Dataset entries:
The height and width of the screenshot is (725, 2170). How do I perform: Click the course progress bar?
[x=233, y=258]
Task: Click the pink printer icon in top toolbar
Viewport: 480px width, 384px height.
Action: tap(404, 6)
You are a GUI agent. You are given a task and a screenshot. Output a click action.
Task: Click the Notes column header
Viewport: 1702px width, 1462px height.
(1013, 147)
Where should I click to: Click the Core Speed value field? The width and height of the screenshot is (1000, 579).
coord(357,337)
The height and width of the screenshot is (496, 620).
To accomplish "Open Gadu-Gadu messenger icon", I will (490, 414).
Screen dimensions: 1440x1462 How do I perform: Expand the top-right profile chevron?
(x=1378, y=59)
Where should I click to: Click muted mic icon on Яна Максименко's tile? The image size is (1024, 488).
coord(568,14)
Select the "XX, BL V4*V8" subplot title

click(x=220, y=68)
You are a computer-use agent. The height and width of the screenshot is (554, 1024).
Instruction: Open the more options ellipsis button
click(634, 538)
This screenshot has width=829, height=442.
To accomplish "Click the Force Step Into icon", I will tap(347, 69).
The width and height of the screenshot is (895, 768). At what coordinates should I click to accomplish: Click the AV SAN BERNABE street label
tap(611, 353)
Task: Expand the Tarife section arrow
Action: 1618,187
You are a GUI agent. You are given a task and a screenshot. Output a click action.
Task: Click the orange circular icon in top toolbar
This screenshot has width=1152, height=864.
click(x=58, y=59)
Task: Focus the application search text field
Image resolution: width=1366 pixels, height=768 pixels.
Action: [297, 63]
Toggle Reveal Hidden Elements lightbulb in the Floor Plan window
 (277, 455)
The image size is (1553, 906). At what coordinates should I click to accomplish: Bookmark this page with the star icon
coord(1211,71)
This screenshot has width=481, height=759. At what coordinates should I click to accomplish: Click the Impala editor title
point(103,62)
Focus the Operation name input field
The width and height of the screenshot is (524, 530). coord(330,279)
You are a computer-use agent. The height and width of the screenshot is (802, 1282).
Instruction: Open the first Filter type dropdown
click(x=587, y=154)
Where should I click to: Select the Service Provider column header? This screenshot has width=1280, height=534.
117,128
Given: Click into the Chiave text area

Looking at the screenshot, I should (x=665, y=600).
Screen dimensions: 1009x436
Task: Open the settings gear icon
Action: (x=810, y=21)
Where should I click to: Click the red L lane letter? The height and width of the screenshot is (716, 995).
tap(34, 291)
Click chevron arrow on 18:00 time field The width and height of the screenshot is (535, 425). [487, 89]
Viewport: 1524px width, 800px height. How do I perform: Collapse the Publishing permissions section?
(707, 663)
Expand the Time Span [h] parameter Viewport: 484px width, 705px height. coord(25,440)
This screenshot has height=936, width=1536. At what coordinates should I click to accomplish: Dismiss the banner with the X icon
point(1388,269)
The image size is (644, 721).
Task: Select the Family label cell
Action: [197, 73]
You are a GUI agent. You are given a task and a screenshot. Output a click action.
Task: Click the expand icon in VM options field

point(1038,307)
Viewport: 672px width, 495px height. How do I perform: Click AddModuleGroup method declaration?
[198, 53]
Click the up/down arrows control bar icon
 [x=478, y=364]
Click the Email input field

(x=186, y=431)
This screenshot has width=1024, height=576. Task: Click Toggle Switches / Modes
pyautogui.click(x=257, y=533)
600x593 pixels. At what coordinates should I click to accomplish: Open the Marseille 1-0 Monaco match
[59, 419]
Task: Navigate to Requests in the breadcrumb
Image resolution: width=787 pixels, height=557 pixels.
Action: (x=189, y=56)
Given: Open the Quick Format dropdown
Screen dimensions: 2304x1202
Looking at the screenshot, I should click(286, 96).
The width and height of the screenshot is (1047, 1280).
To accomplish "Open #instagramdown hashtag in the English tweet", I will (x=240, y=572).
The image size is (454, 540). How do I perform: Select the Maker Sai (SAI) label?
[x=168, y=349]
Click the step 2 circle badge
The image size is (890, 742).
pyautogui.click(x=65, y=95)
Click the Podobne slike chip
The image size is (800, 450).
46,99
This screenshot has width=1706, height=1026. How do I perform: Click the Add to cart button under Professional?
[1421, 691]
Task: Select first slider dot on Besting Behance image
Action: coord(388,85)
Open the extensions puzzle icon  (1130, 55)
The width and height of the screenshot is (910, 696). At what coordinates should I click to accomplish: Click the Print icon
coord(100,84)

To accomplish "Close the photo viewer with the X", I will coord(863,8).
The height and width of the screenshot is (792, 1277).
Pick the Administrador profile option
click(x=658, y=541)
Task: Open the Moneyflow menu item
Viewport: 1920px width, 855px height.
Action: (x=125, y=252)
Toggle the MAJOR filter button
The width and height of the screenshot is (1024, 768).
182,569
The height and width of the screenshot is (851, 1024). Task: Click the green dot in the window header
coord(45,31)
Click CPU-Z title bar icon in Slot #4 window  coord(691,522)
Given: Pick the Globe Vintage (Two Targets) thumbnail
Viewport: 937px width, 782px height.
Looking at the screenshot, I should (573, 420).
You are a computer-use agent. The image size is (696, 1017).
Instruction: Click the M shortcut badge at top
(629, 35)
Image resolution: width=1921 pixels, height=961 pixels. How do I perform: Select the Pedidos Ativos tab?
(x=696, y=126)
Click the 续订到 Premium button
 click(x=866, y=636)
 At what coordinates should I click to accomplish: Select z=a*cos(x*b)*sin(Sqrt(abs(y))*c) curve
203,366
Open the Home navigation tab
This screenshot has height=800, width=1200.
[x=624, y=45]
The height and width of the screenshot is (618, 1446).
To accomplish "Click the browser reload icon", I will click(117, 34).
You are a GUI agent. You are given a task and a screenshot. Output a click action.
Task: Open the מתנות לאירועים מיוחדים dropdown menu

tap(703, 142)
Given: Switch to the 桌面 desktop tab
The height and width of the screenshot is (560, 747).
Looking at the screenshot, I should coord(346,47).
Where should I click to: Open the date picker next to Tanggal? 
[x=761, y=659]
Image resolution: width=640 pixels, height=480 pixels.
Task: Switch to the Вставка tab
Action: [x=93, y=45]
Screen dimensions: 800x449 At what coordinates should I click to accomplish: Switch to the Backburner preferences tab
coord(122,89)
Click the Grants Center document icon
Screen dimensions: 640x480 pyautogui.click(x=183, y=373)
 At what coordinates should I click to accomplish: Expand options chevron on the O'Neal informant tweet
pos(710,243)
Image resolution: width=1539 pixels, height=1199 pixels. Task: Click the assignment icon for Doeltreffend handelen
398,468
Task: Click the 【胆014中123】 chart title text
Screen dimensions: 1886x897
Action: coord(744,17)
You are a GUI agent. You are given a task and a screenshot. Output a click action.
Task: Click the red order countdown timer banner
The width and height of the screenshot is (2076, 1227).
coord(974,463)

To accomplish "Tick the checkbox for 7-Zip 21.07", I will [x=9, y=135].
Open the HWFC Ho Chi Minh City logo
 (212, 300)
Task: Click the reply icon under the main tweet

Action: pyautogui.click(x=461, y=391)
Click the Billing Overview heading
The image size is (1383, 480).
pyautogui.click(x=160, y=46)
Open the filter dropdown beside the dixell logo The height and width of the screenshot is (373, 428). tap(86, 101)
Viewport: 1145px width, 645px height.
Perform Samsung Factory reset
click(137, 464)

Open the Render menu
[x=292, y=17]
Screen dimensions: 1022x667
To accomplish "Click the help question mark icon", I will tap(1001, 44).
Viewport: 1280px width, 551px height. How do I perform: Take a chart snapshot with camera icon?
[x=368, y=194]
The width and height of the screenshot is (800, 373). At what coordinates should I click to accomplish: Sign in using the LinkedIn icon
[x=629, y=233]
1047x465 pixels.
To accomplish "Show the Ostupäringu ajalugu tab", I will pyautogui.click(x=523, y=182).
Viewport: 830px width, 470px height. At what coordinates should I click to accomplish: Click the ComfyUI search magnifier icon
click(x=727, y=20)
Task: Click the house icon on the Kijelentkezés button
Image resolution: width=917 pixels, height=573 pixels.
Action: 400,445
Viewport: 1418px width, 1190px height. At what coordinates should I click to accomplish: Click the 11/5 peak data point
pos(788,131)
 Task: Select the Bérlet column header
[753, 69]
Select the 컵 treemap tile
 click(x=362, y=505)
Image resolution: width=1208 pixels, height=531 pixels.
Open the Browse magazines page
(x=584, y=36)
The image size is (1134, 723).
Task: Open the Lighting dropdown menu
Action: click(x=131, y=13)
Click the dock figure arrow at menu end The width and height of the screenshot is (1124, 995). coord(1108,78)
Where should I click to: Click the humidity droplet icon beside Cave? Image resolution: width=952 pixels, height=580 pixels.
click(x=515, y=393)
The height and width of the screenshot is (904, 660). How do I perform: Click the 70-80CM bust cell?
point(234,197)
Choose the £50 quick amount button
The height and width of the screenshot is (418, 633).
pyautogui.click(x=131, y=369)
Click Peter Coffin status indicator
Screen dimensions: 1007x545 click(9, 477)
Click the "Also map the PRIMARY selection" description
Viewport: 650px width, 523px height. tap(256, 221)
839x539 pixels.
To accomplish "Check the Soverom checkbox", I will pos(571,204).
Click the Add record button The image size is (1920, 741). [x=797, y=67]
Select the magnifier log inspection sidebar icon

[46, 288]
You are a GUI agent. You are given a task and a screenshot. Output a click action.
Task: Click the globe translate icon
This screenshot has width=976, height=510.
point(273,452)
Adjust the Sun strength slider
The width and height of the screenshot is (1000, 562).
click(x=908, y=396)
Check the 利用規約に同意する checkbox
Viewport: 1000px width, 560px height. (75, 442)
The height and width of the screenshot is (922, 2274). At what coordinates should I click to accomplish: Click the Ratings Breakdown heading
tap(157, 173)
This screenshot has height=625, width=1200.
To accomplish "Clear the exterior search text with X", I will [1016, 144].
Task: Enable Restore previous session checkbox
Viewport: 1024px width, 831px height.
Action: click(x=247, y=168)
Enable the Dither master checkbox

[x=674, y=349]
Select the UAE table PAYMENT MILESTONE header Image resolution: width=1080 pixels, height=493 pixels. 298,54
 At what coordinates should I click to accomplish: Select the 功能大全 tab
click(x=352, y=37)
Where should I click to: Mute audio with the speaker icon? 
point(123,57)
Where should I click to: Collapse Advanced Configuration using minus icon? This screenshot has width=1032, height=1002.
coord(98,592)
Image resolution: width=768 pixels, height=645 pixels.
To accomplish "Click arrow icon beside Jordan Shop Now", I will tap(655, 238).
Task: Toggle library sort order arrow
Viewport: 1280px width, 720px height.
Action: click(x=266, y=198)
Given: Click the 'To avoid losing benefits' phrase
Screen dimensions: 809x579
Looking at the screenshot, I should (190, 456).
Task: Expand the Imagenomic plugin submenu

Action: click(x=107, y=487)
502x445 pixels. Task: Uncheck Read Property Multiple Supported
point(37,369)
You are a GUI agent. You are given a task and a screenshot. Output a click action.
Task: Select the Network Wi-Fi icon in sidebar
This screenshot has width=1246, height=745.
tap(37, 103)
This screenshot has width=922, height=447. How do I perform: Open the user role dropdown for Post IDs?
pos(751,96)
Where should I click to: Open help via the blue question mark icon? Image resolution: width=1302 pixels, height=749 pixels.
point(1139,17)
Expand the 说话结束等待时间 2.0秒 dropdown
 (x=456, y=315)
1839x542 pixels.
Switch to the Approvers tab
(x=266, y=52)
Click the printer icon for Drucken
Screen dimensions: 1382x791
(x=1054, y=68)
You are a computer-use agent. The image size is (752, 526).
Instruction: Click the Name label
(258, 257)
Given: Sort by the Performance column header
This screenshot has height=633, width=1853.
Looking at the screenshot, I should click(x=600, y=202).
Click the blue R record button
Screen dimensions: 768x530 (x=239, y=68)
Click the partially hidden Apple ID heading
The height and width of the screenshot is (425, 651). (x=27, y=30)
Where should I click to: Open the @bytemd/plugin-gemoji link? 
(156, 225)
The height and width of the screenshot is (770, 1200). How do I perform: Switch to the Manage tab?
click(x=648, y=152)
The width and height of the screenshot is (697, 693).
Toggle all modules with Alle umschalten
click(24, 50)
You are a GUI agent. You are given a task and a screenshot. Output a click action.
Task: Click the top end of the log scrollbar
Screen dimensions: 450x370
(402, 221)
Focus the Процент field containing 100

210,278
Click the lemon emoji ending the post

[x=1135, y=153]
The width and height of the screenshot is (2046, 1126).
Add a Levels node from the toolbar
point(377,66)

• GOAL OF THE EXERCISE
Copy out each line of the data that holds the string "order".

• EXERCISE RESPONSE
Task: Click the red order countdown timer banner
Task: Toggle library sort order arrow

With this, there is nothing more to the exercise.